[profcheck] Add unknown branch weights to expand LL/SR loop. #166273

jinhuang1102 · 2025-11-04T00:41:49Z

As a follow-up to PR#165841, this change addresses prof_md metadata loss in AtomicExpandPass when lowering atomicrmw xchg to a Load-Linked/Store-Exclusive (LL/SC) loop.

This path is distinct from the LSE path addressed previously:

PR #165841 (and its tests) used -mtriple=aarch64-linux-gnu, which targets a modern ARMv8.1+ architecture. This architecture supports Large System Extensions (LSE), allowing atomicrmw to be lowered directly to a more efficient hardware instruction.

This PR (and its tests) uses -mtriple=aarch64-- or -mtriple=armv8-linux-gnueabihf. This indicates an ARMv8.0 or lower architecture that does not support LSE. On these targets, the pass must fall back to synthesizing a manual LL/SC loop using the ldaxr/stxr instruction pair.

Similar to previous issue, the new conditional branch was failin to inherit the prof_md metadata.
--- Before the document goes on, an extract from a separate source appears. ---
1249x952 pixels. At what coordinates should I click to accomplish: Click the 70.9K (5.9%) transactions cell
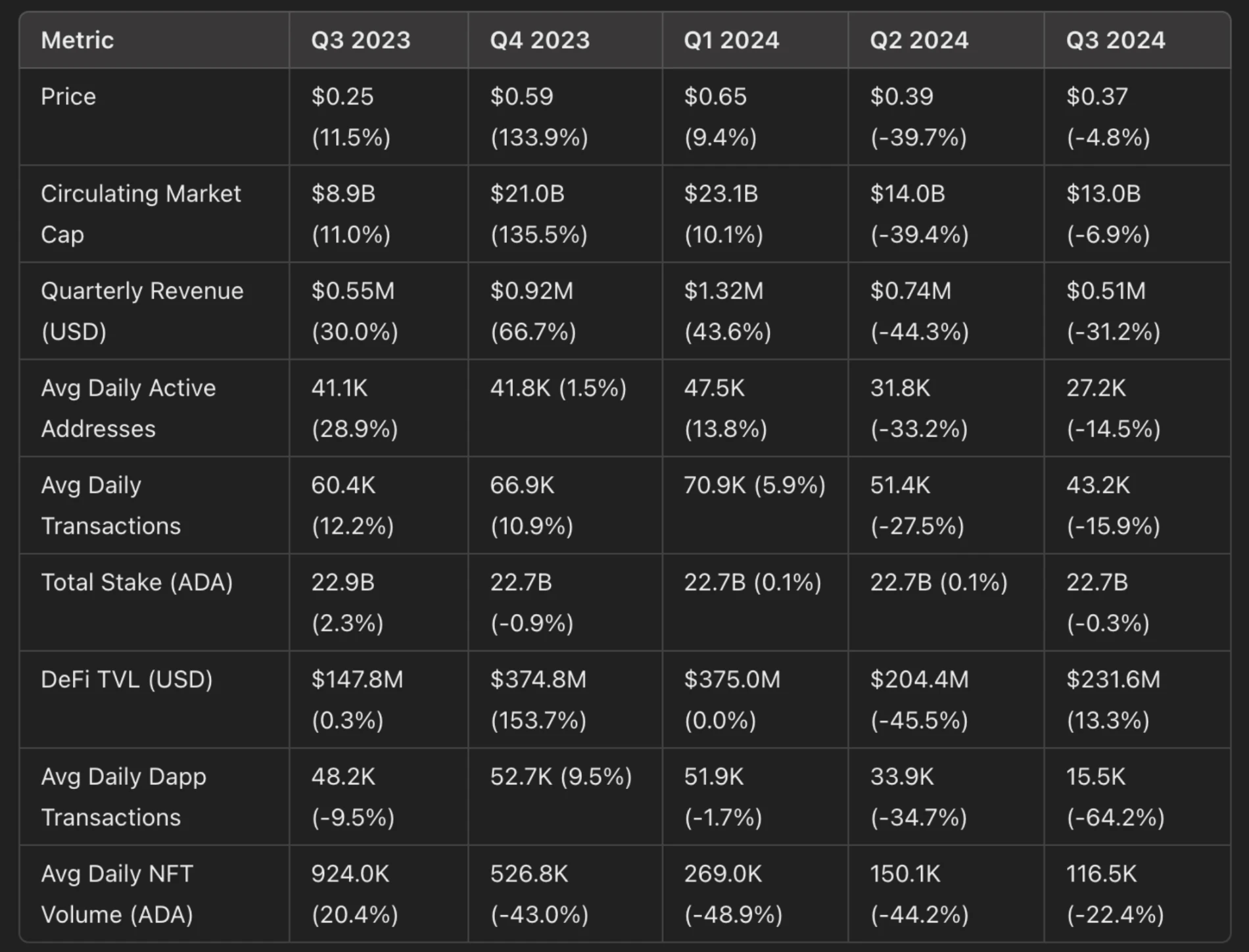755,485
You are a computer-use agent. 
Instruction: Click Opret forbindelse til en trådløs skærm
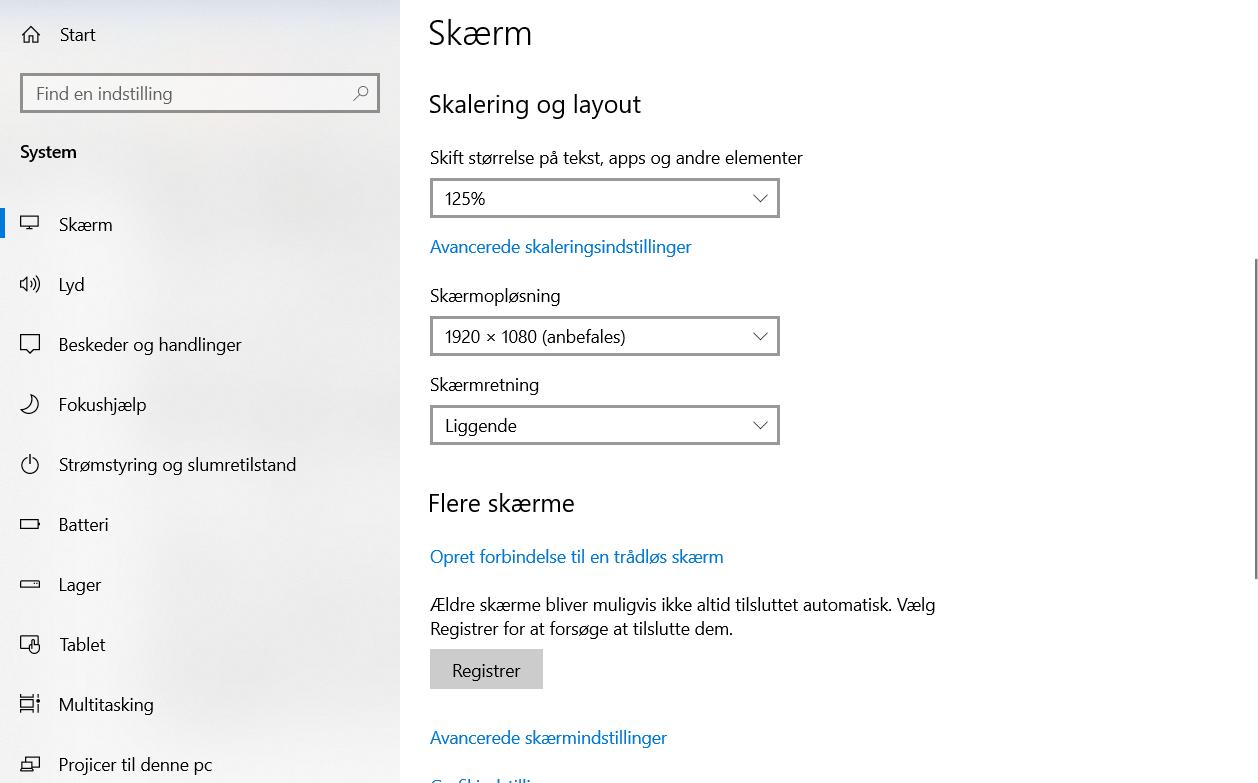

Theis PR correctly fix the branch weights to the newly created branch within the LL/SC loop, ensuring profile information is preserved.

This PR includes fixes for the following tests:

Transforms/AtomicExpand/AArch64/expand-atomicrmw-xchg-fp.ll
Transforms/AtomicExpand/ARM/atomic-expansion-v8.ll
Transforms/AtomicExpand/Hexagon/atomicrmw-fp.ll

llvmbot · 2025-11-04T00:42:28Z

@llvm/pr-subscribers-llvm-transforms

Author: Jin Huang (jinhuang1102)

Changes

As the followup PR of #165841, the AtomicExpandPass is lowering high-level atomic operations (atmoicrmw xchg) to a icmp retry loop.

Full diff: https://github.com/llvm/llvm-project/pull/166273.diff

2 Files Affected:

(modified) llvm/lib/CodeGen/AtomicExpandPass.cpp (+9-3)
(modified) llvm/test/Transforms/AtomicExpand/AArch64/expand-atomicrmw-xchg-fp.ll (+21-7)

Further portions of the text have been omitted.